Une réflexion sur “Sportifs russes tricheurs, héritiers d’une antique tradition

  1. Dans l’ensemble, que Pierre de Coubertin ait réinstauré des Jeux Olympiques en 1896 sur le modèle d’une activité de l’Antiquité et que les Jeux Olympiques existent encore depuis 120 ans, presque sans discontinuer, est l’histoire d’un succès, malgré le dopage. Cela implique aussi qu’en 1896, assez de personnes croyaient à ce succès possible des JO pour s’y impliquer, car on ne crée pas seul un événement de cette envergure. Et pour en avoir l’idée, il fallait qu’un certain nombre de gens s’intéressent de près au monde grec antique, ce qui était sans doute le cas à la fin du 19ème siècle.

    Mais le fait qu’il y ait eu des tricheries nous montre que l’Antiquité n’est pas qu’admirable. Certains pensent que, pour souhaiter lire du grec, il faut se placer uniquement dans un état d’esprit d’admiration absolue de l’Antiquité, parce qu’elle a produit ce qu’on appelle de « grands classiques ». Ainsi, les lecteurs/lectrices du grec s’immobiliseraient sur un passé figé, disparu et certainement très beau, voire parfait, mais mort. C’est pourquoi ces personnes ne veulent pas y accorder d’importance. Or, par ce texte sur les tricheries aux JO, on voit que les humains de l’Antiquité n’étaient pas toujours remarquables de vertu. Ils avaient aussi leurs défauts. Cela pourrait intéresser certains lecteurs potentiels de savoir qu’en lisant du grec on ne fait pas qu’admirer le passé.

    Il est intéressant aussi de se demander s’il existe une nature humaine permanente – incluant le bien et le mal – ou si ce n’est pas le cas. Des textes qui ont environ 2000 ans peuvent nous aider à savoir comment on vivait autrefois et à éviter la naïveté (souvent dangereuse) de croire qu’on va tout refaire à neuf dans le monde, simplement en faisant table rase du passé.

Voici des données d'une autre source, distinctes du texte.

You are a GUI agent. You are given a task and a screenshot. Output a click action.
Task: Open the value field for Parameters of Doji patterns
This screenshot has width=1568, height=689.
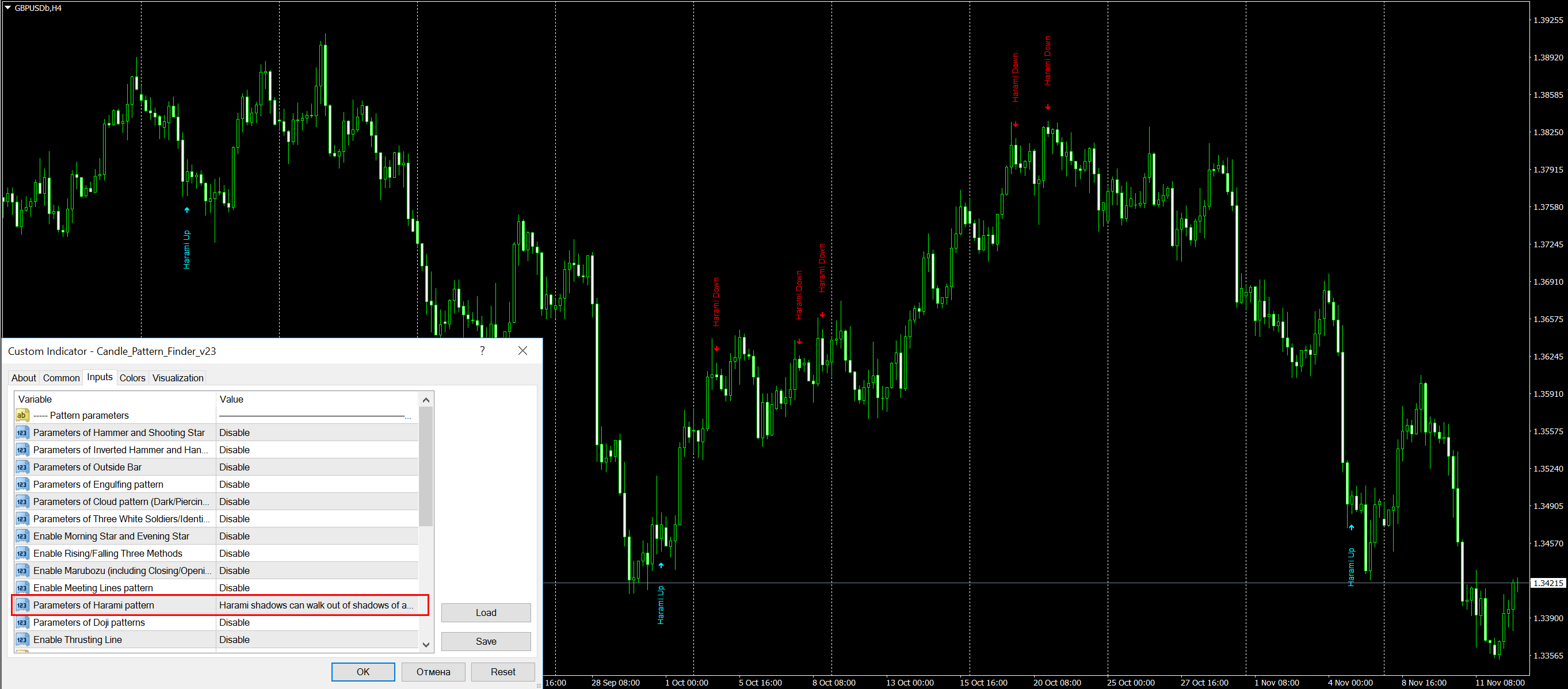pos(316,623)
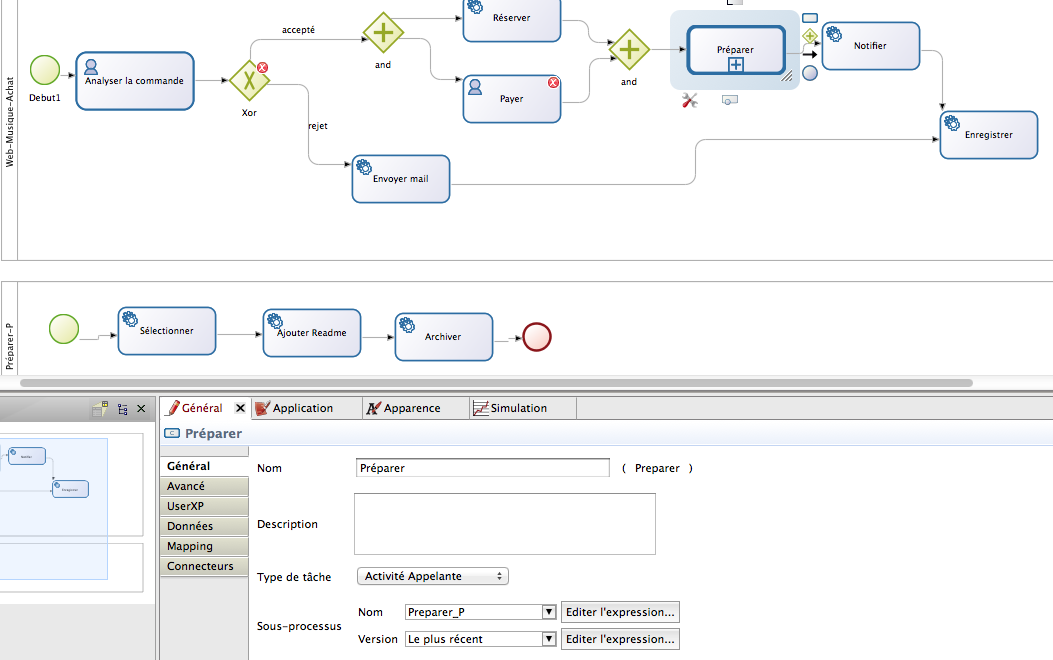Click the text annotation icon below Préparer
The width and height of the screenshot is (1053, 660).
pyautogui.click(x=729, y=100)
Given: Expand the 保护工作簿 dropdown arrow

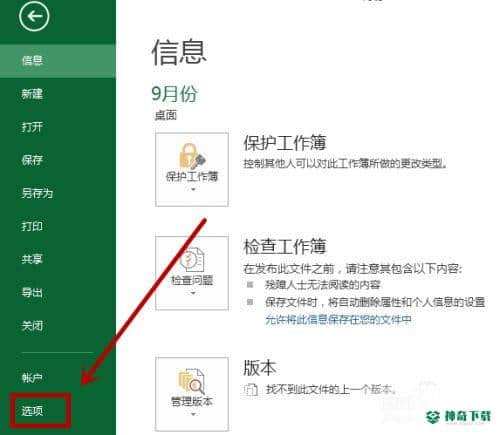Looking at the screenshot, I should coord(193,189).
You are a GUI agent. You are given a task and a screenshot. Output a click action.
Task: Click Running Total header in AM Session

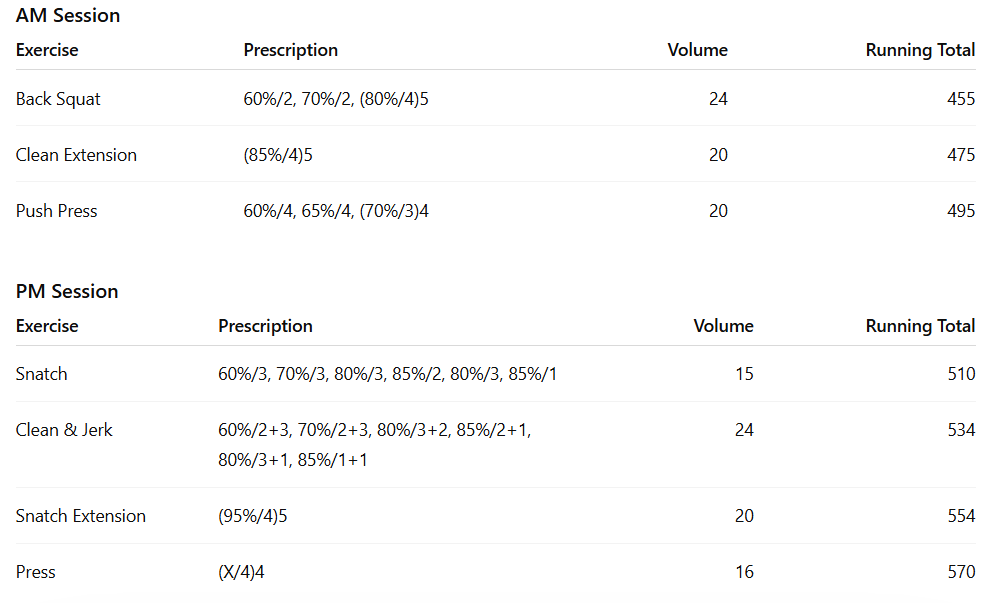coord(920,50)
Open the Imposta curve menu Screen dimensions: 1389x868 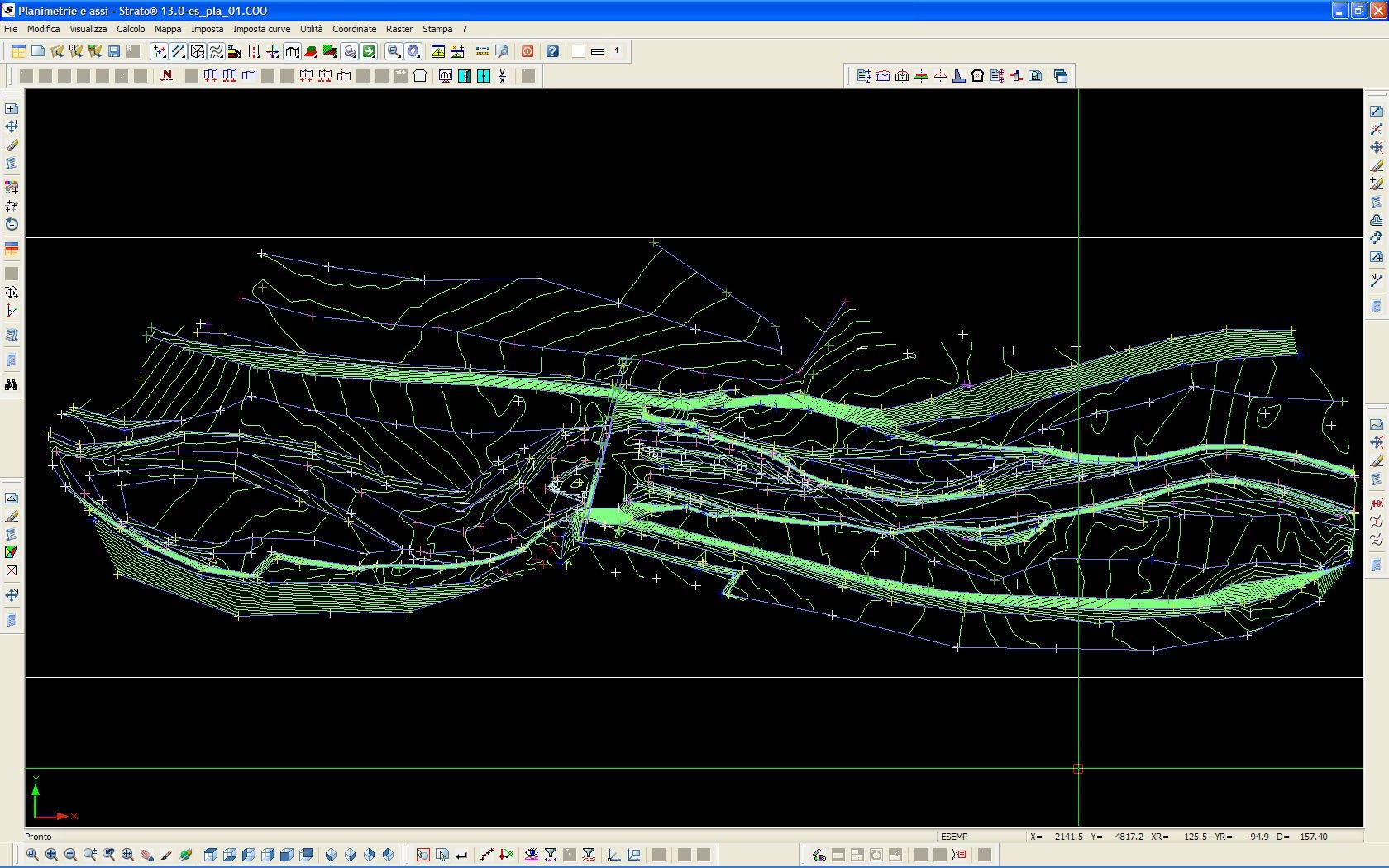262,29
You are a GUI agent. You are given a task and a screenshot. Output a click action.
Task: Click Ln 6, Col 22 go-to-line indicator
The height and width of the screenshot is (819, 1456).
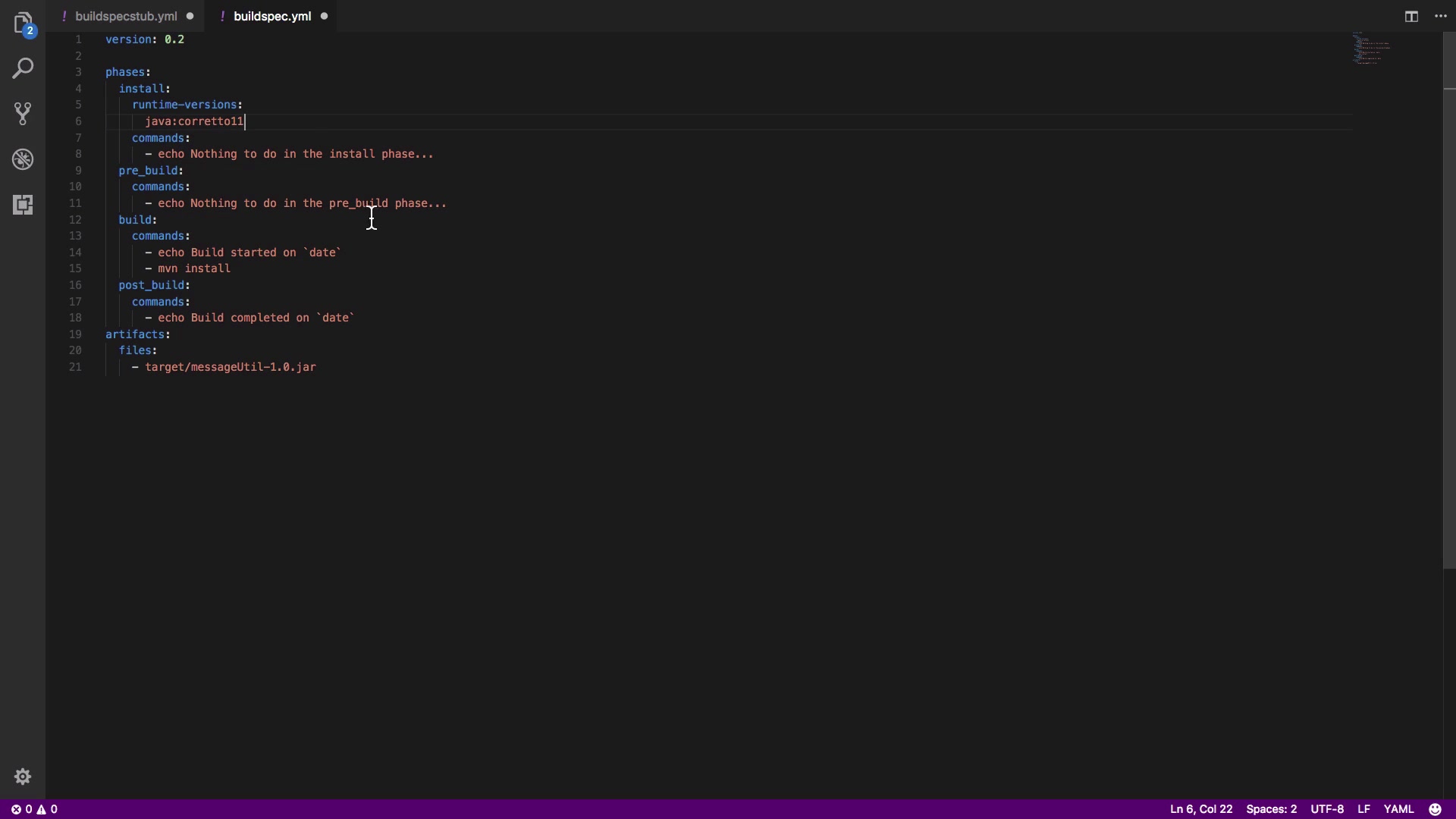(1201, 809)
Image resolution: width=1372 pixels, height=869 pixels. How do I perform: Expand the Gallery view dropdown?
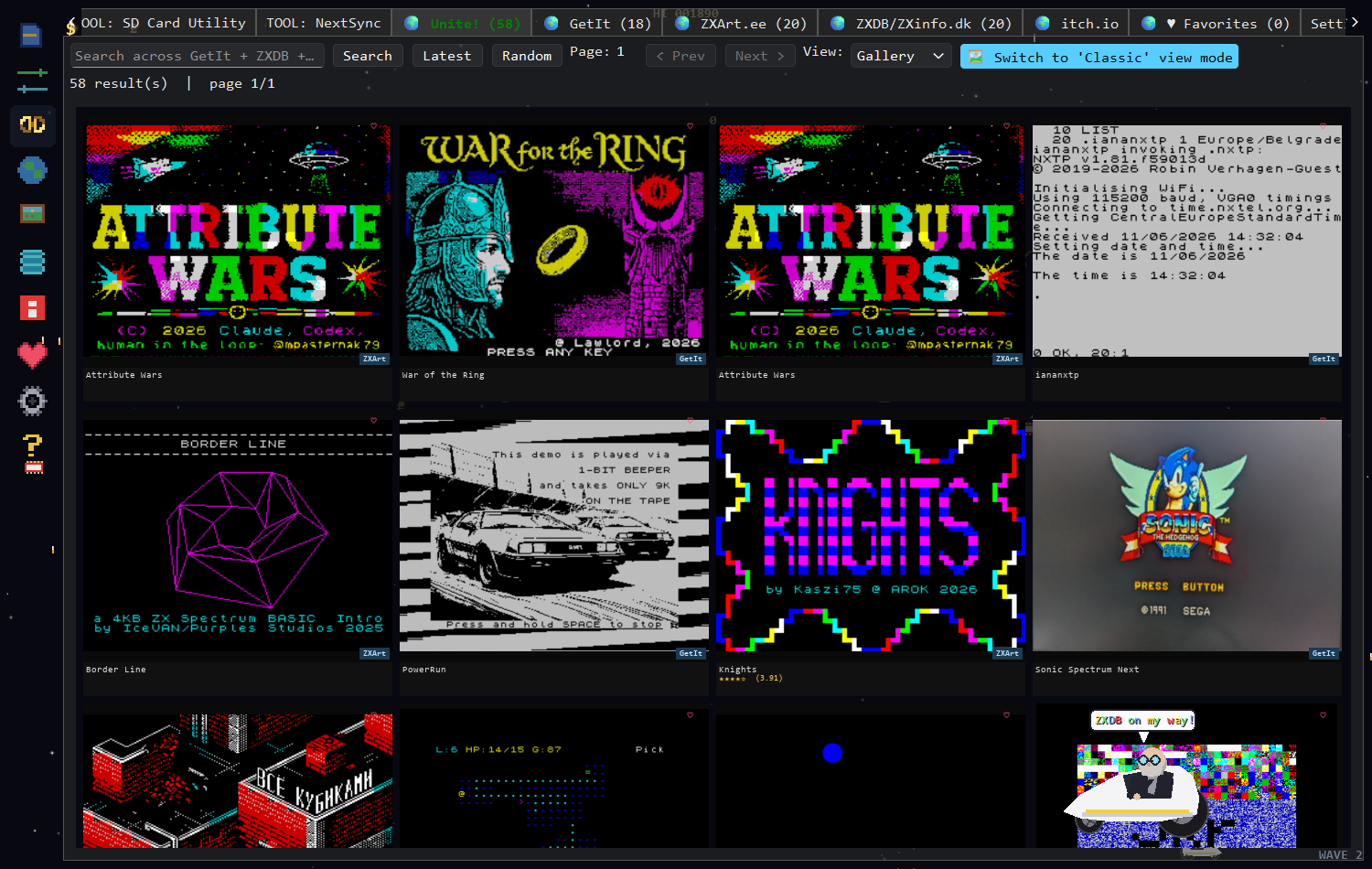[x=900, y=56]
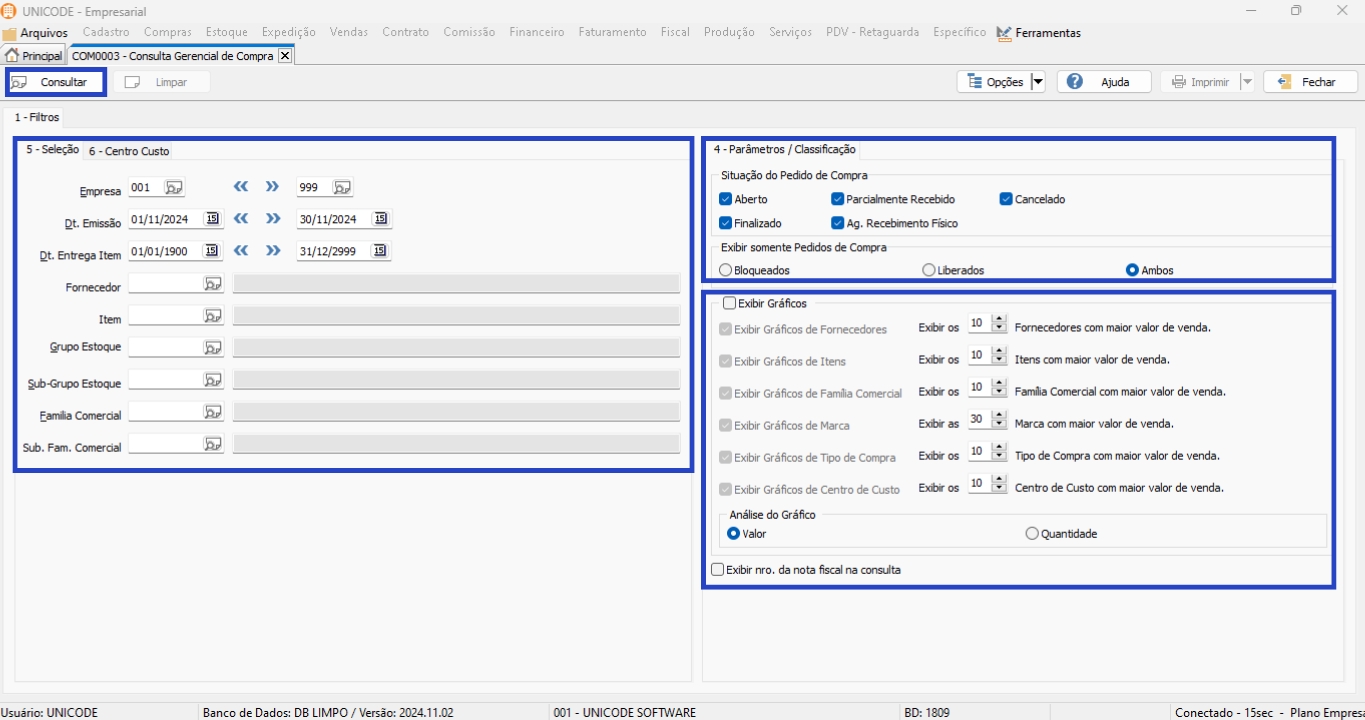Expand the Imprimir dropdown arrow
Screen dimensions: 1365x720
pos(1247,82)
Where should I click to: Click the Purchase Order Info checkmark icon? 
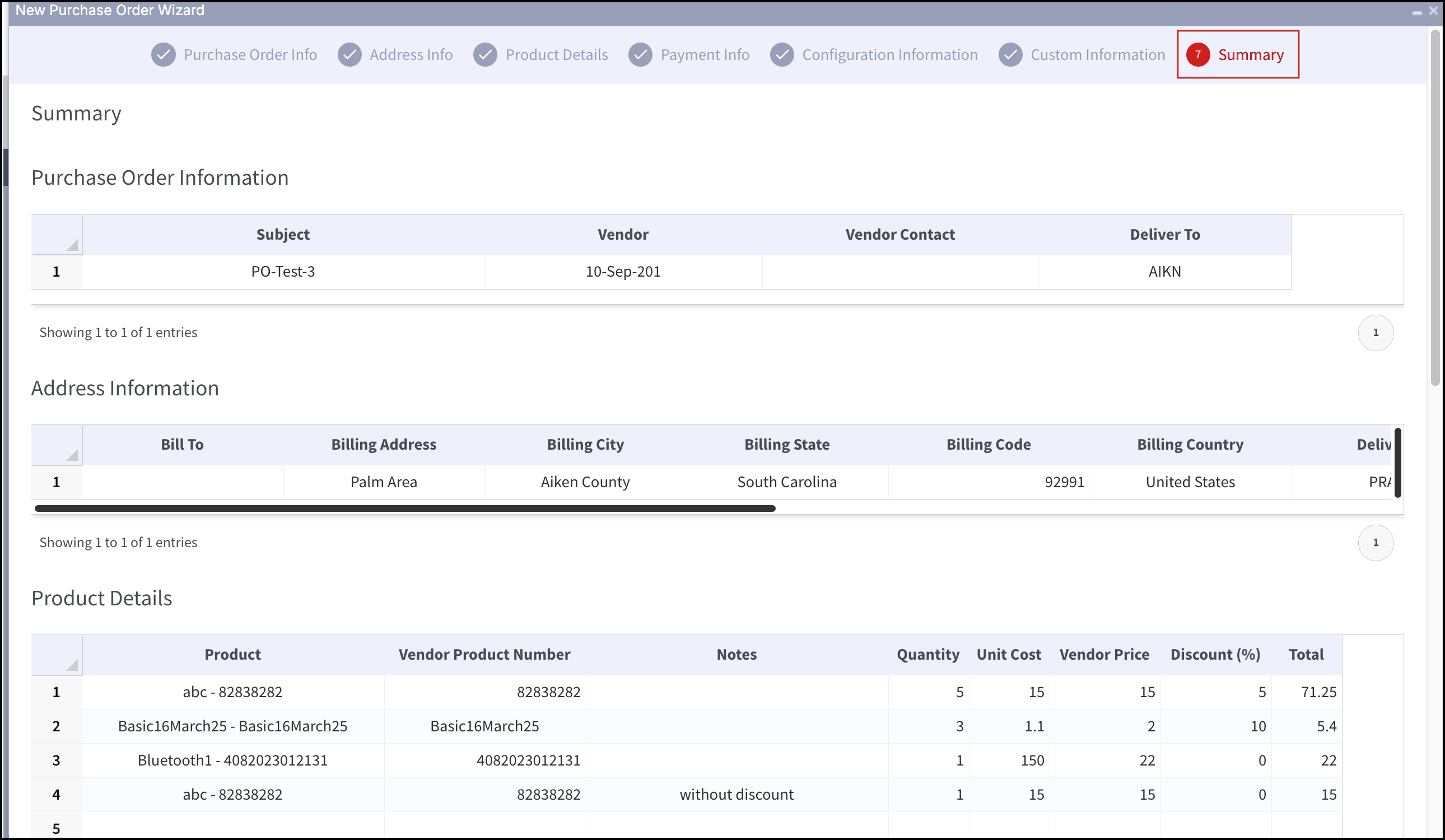tap(164, 55)
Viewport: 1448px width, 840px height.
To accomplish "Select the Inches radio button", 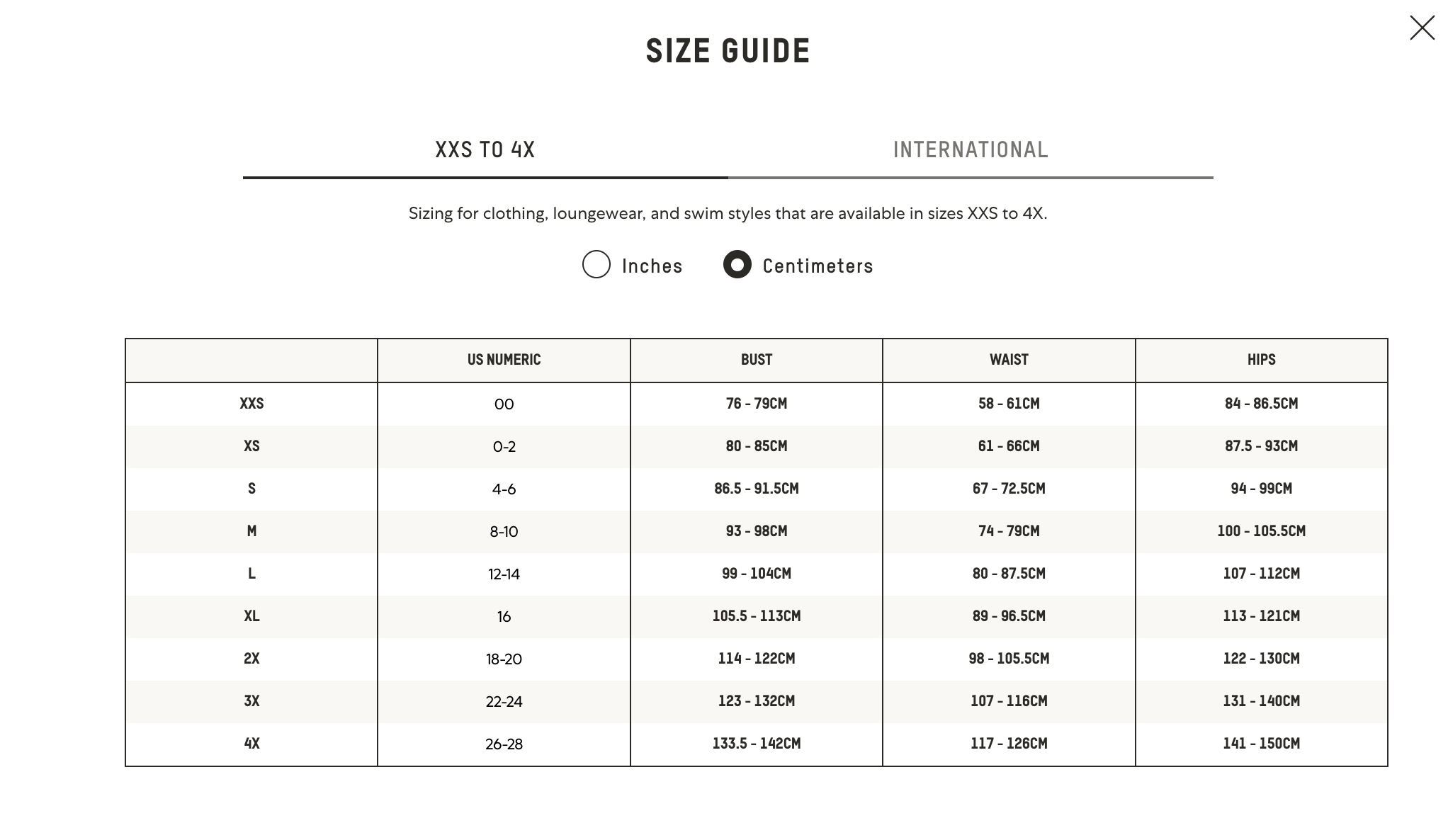I will [596, 264].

    Une autre question est de savoir si les JO favorisent le sport dans la population. En effet, les JO sont plutôt un événement médiatique: on peut regarder les JO dans les médias en étant soi-même très peu sportif, depuis son canapé simplement. Or, bouger davantage est une question de santé publique. Il est beaucoup plus important d’introduire du sport, ou au moins du mouvement, dans notre vie quotidienne que d’en être spectateur. En effet, la sédentarité exagérée, favorisée par la vie professionnelle moderne, est suivie de toutes sortes de problèmes de santé contre lesquels il faut lutter. La publicité donnée au sport pourrait y contribuer, mais elle ne le fait pas nécessairement. Alors, oui, la Grèce a favorisé le sport en promouvant ainsi la beauté corporelle, l’équilibre du corps et de l’esprit et la santé. C’est une excellente leçon à en tirer pour nous, mais c’est à condition de pratiquer du sport nous-mêmes, pas de le regarder dans les médias.